Livio, que desde el prólogo ha establecido la comparación entre la grandeza moral antigua y las miserias del presente, cuando los romanos no pueden soportar los males que afligen, ni sus remedios, siente con dolida intensidad, como efecto de su misma elevación moral, la doctrina ni original ni profunda que, indicando la razón de los cambios de los estados al cambiarse las costumbres, anunciaba para Roma una próxima decadencia, puesto que las riquezas de la conquista habían hecho olvidar, junto con la sobriedad, disciplina y devoción a la patria, el secreto de la victoria. Incluso la parte menos feliz de la obra de Livio, la narración de las más antiguas guerras, que las fuentes habían modelado sobre las luchas de los gracos, está animada por el presentimiento de la lejana catástrofe que precipitaría a Roma en las guerras civiles. Así como en la parte, hoy perdida, correspondiente a la guerra de César y Pompeyo no temía expresarse en favor del segundo, así al tratar de las luchas de clase, Livio no podía simpatizar con los demagogos e innovadores. Pero ni aquí ni en ningún otro lugar puede sorprendérsele falseando deliberadamente los hechos, tan profundos y sinceros eran el entusiasmo y la fe en el destino de Roma. El estilo, armonioso y fluido, sabe alejarse sin esfuerzo de toda monotonía, adaptándose mediante imperceptibles transiciones a las más diversas situaciones, ora nervioso y dramático, ora solemne, ora evocativo y escultórico, ora abundante, coloreado y pintoresco. La obra de Livio fue verdaderamente digna de la grandeza de Roma por el sentido religioso y el ethos que la anima, no menos que por sus bellezas artísticas y por su probidad histórica. [La primera versión peninsular de las Décadas de Tito Livio fue, según parece, la traducción catalana anónima, cuyo manuscrito se conserva en la biblioteca del British Museum y que no se hizo sobre el texto original latino, sino sobre la versión francesa de Pierre Bersuire, que estaba ya terminada en 1355.
La traducción catalana, tal vez debida a Guillem de Copons, puede ser fechada a fines del siglo XIV o principios del XV, y sigue tan fielmente la versión francesa que copia incluso la dedicatoria de Bersuire al rey de Francia, Juan el Bueno.

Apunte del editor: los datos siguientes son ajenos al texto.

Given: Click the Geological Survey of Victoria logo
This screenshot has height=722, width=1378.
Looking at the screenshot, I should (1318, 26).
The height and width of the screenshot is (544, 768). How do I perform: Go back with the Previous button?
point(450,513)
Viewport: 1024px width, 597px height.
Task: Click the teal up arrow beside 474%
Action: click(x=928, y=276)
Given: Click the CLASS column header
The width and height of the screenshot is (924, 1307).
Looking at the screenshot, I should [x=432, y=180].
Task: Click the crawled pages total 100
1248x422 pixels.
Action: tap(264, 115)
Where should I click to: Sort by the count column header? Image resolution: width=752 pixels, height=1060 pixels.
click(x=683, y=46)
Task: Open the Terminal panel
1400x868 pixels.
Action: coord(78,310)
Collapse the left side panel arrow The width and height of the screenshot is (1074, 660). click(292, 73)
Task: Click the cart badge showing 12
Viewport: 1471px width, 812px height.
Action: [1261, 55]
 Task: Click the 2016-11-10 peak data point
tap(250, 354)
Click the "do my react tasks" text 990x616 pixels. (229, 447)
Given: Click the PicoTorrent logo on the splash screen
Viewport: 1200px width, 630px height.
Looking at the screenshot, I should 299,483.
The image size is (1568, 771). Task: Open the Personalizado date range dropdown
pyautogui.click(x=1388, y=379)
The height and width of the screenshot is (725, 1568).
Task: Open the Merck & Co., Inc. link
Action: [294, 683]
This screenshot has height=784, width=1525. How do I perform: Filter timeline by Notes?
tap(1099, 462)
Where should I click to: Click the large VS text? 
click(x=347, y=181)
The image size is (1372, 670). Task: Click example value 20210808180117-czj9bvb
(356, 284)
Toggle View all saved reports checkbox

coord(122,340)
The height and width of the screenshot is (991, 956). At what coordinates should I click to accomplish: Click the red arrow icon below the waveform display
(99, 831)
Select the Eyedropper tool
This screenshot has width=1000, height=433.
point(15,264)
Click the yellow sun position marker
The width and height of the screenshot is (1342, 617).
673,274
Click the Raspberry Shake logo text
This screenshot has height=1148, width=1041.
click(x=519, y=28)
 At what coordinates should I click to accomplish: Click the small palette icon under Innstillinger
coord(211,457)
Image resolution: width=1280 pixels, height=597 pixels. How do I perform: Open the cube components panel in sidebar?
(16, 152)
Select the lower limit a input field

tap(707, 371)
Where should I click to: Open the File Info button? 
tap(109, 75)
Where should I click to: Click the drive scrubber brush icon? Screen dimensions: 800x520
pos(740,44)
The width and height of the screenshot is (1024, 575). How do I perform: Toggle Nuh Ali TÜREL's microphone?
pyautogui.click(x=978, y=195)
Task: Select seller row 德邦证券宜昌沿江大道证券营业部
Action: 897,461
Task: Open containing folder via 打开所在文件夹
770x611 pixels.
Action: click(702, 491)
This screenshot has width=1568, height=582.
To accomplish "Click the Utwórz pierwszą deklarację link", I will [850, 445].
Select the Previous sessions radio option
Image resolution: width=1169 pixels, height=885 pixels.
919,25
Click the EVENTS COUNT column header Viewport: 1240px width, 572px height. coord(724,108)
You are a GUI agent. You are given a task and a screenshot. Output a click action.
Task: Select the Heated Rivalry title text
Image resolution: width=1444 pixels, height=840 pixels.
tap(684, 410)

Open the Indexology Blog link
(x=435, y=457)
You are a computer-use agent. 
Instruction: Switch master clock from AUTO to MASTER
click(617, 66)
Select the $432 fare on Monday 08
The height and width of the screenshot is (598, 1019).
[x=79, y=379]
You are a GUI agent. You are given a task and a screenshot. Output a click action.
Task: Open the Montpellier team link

Sobre esta misma versión francesa y posiblemente a través de la traducción catalana que acabamos de mencionar, se hizo la primera versión castellana debida al poeta y cronista Pero López de Ayala (1332-1407), realizada según parece en los primeros años del siglo XV e impresa por vez primera en Salamanca, 1497. La mejor traducción clásica es la de Las catorze décadas de Tito Livio debida a fray Pedro de la Vega, de la Orden de San Jerónimo, Zaragoza, 1520, completada más tarde por Franzisco de Enzinas, a quien se debe la más antigua versión que se hizo en ninguna lengua europea de los cinco últimos libros de la 5.a Década después de haber sido descubierta por Simón Cryneo en la abadía de San Gall en 1531, versión publicada por vez primera en la reedición de la traducción de fray Pedro de la Vega, impresa en Colonia, 1553. Modernamente la mejor traducción castellana es la de Francisco Navarro y Calvo, Madrid, 1888-89 (7 vols.)].
A. Passerini
Ilustre en primer lugar por la elocuencia de su estilo y por su veracidad. (Tácito)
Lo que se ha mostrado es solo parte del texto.